The guy makes me feel uneasy, as we do not work together very well, partly because he does not put the effort into defining what he wants or following through, and partly because a part of the requests he has are vanity requests that do not add value to the business(my oppinion). He sometimes gets upset when he does not get what he wants, but hardly says anything about it besides staring me down. This no feedback culture also reflects in lack of transparency regarding the requests he has from my department. I fear he has a bad impression of my work because of this difficult interaction.

Bottom line is, this no feedback and mistrust culture at the top makes me doubt I want to continue working with this company. In the role I have, I normally work directly with C levels, and a certain amount of trust and collaboration is required for that to happen. My direct manager knows my gripes and agrees, but asks me for patience, as things slowly change.

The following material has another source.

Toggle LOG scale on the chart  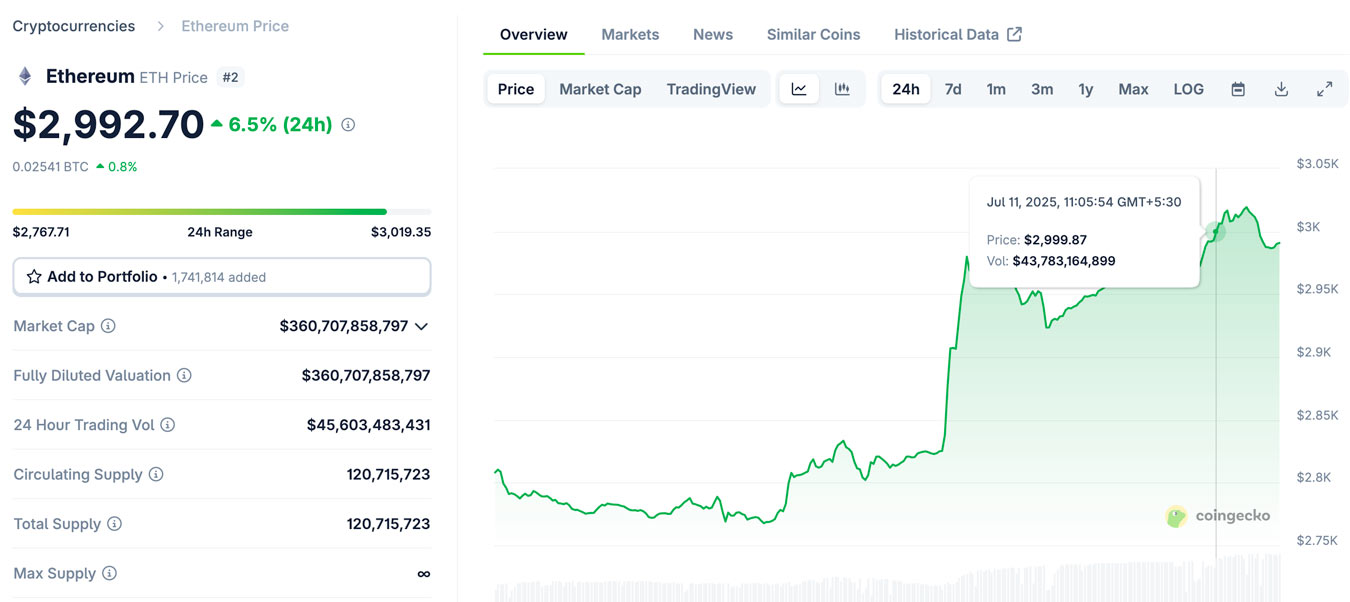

He is right, but he is on an extended vacation.

I am dreading the upcoming lunch - I'd like to just eat in peace with people whose company I enjoy.

I don't know if I should

  • cancel the lunch

  • go through with it and just be nice

  • go through with it and see if he has any reasons for the invite such as contract talk

  • go through with it and approach the topic above

My gut feeling says just cancel the lunch, look for a new job for when my contract expires and forget about this mess, regardless of the bad impression it might make. I believe I would have no trouble getting an excellent recommendation from my direct manager, despite the short duration. As for getting another job, it never took me longer than 2-3 weeks, which is usual for tech startup people.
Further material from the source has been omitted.